Sunday, April 14, 2013

How D'Antoni broke the Mamba




Renowned snake-oil salesman Mike D'Antoni did what a Colorado prosecutor, Shaq, and a $75 million divorce settlement could not: broke Kobe Bryant.   Like he did while coaching the Knicks and playing Amare absurd minutes (eventually ruining his career in the process, a D'Antoni specialty), Mike D'Antoni played Kobe more than 45 minutes a game this month, and in the process made the Mamba much more susceptible to injury.  D'Antoni is the anti-Popovich: the latter plays his stars (and his non-stars) reduced minutes all season long to make sure they are fresh and healthy for the playoffs, while the former is not a good enough coach to succeed without treating his stars like beasts of burden and working them to the brink (and often past the brink) of collapse.

Because Popovich has 3 great players and is such a good teacher/coach, his team glides to the playoffs with ease.  Parker and Ginobili have both missed large chunks of the season, as has Stephen Jackson, and it hasn't mattered.  Meanwhile the Lakers, with 4 Hall of Famers, have been average at best all year, thus requiring D'Antoni to play his favorite card: doing whatever it takes to overcome his coaching shortcomings by simply keeping his best player on the court the entire game.  Sadly for D'Antoni, this isn't a video game in which you can simply turn injuries on or off.

When you combine Kobe's regular season, playoff, and Olympic minutes, he has played more than 54,000 minutes, or 20.5 seasons.  As a general rule, if a coach has to play an aging, blood-doping enhanced 34 year year old superstar with 20+ seasons under his belt insane minutes, then something is wrong.  How is it that Gasol was able to get his team to the playoffs as the go-to guy (with Memphis), Nash got his team within a win of the Finals, and Dwight got his team to the Finals, yet D'Antoni has not figured out what to do to get the Lakers above the Jazz, who have not a single Hall of Famer on their roster?

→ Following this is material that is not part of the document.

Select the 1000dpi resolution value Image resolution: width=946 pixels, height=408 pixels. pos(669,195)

Certainly, Kobe's petulance, unwillingness to be a good teammate, and propensity to be a ballhog have not helped.  That being said, D'Antoni has proved to be more of a problem than a solution.  He managed to destroy Pau's confidence, throw everyone under the bus, and not maximize the specific talents of the team.  Instead of posting up Gasol (a much more efficient post player than Dwight, whose offensive game basically extends to dunks and the occasional hook shot), he used the Spaniard as a stretch 4, which basically turned a HOFer into a marginal starter.

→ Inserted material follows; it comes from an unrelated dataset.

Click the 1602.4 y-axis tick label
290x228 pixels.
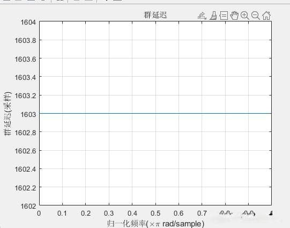pyautogui.click(x=25, y=169)
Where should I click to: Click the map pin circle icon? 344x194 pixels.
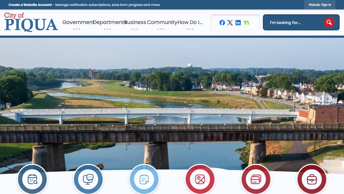[200, 179]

D'Antoni has of course blamed injuries for the team's woes.  Injuries are an inevitable part of every sport, at least contact ones (so baseball doesn't count).  The good teams work around the injuries, tighten up their schemes, and do more with less.  D'Antoni has shown himself incapable of making the kinds of coaching adjustments necessary to make the Lakers a serious threat.  When I watched the Bulls end the Heat's 27 game winning streak several weeks ago, I couldn't help but think of the incredible zeal with which Chicago plays despite a lack of talent.  The Bulls, with no Rose, no Noah, and no Hamilton, beat a team with the best player since Shaq (I am not ready to say LeBron is better than Shaq), another top 10 player (Wade), a top 50 player in Bosh, and a slew of quality role players.  The Bulls have been so well-coached defensively, and play with the kind of passion that is a clear reflection of their coach.  The Lakers, meanwhile, look old, slow, and disinterested on defense.  There has been no sense of urgency, and for that, D'Antoni is to blame.

Given that I loathe Kobe, I hope the Lakers now win the title.  That being said, D'Antoni deserves no such success.  His entire reputation is built off of coaching the best point guard of a generation and 3 other All-Stars all in their primes.  Despite all that talent, he still was never able to get a team to the Finals.  This year would have been no different even if karma hadn't caught up to Kobe.